[Data entries]
---------------

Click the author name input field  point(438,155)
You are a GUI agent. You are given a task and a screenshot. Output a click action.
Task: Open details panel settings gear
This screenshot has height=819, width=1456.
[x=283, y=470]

---------------

Work order: Write out only what runs from the line holding "Task: Open details panel settings gear" through the last line of the records, exactly as shown.

Solution:
Task: Open details panel settings gear
This screenshot has height=819, width=1456.
[x=283, y=470]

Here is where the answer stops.